* [Consigne 1]: Dans le texte sur la privatisation de l'audiovisuel public, recopiez tout, depuis « Les chiffres brandis » jusqu'à « uniquement la dette. ».
* [Consigne 2]: Traduisez en anglais cette phrase du texte sur la privatisation de l'audiovisuel public : « Ce mirage économique repose aussi sur une méconnaissance du marché. »

* [Texte à lire]:
# # # # #
Privatiser L’Audiovisuel Public

Une Menace Pour L’Économie Et La Démocratie Française

Ce Que Nous Risquons Collectivement

Je prends la plume aujourd’hui parce que « l’époque exige de nous un surcroît de lucidité », pour reprendre les mots de Paul Ricœur. La privatisation de l’audiovisuel public, régulièrement remise sur la table comme une solution miracle aux maux budgétaires du pays, revient s’imposer dans le débat. Une vieille antienne, mais une antienne dangereuse. Et si cette idée séduit par son apparente simplicité, elle masque un bouleversement profond : celui qui consiste à transformer un bien commun en marchandise ordinaire, un outil démocratique en simple ligne comptable. (Je précise ici que cette réflexion s’inscrit dans un moment politique où les appels à la privatisation se multiplient.)

Car l’enjeu dépasse largement la question financière. Il touche à la manière dont nous choisissons, collectivement, de nous informer, de comprendre le monde, de cohabiter avec celleux qui ne pensent pas comme nous. Et il interroge notre capacité à défendre un service public qui, malgré ses imperfections, demeure l’un des derniers remparts contre l’uniformité des récits et la concentration des pouvoirs médiatiques.

Les chiffres brandis pour justifier la privatisation sont séduisants : plusieurs milliards d’euros d’économies potentielles, des recettes nouvelles issues de la vente des actifs, un État allégé. Sauf que les économistes les plus sérieux rappellent que ces économies sont pour beaucoup théoriques. Les dotations publiques, aujourd’hui essentielles au fonctionnement des chaînes, ne disparaîtraient pas entièrement ; et la vente des actifs n’améliorerait pas le déficit public, uniquement la dette.

Ce mirage économique repose aussi sur une méconnaissance du marché. Le paysage publicitaire français est déjà saturé, fragilisé par l’érosion rapide des audiences traditionnelles et l’emprise des plateformes numériques. Imaginer financer une ex-France Télévisions par la publicité seule, c’est croire qu’une maison aux fondations solides peut tenir sans murs. Les professionnel·le·s du secteur, tout comme plusieurs rapports institutionnels, soulignent que ni les revenus actuels ni les perspectives à moyen terme ne permettent de garantir la viabilité d’un modèle entièrement privé. Quant aux antennes régionales, si précieuses pour la cohésion territoriale, elles seraient les premières sacrifiées au nom de la rentabilité.
# # # # #
* [Données brutes]:
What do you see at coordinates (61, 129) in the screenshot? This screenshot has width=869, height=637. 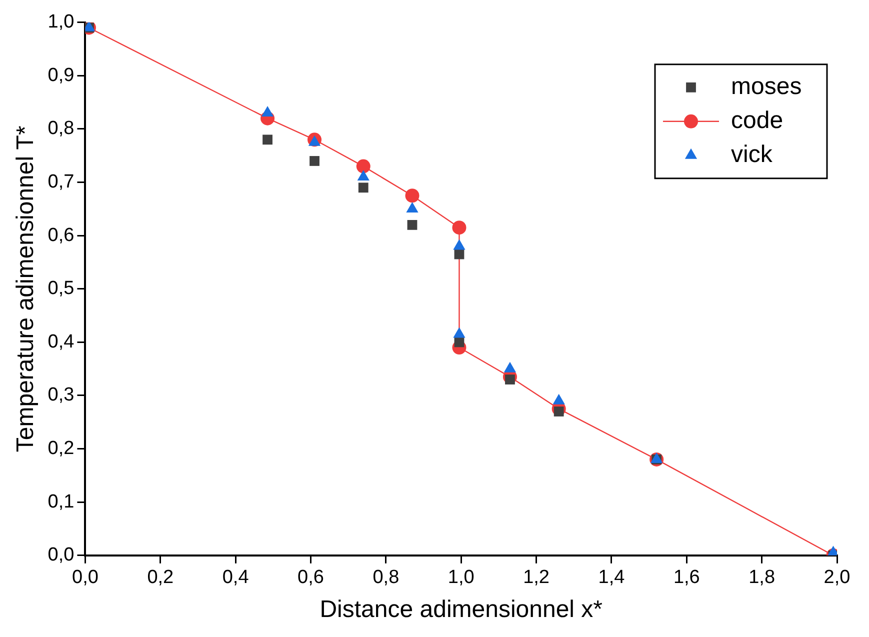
# # # # #
* [Corrigé 1]:
Les chiffres brandis pour justifier la privatisation sont séduisants : plusieurs milliards d’euros d’économies potentielles, des recettes nouvelles issues de la vente des actifs, un État allégé. Sauf que les économistes les plus sérieux rappellent que ces économies sont pour beaucoup théoriques. Les dotations publiques, aujourd’hui essentielles au fonctionnement des chaînes, ne disparaîtraient pas entièrement ; et la vente des actifs n’améliorerait pas le déficit public, uniquement la dette.

* [Corrigé 2]: This economic mirage also rests on a misunderstanding of the market.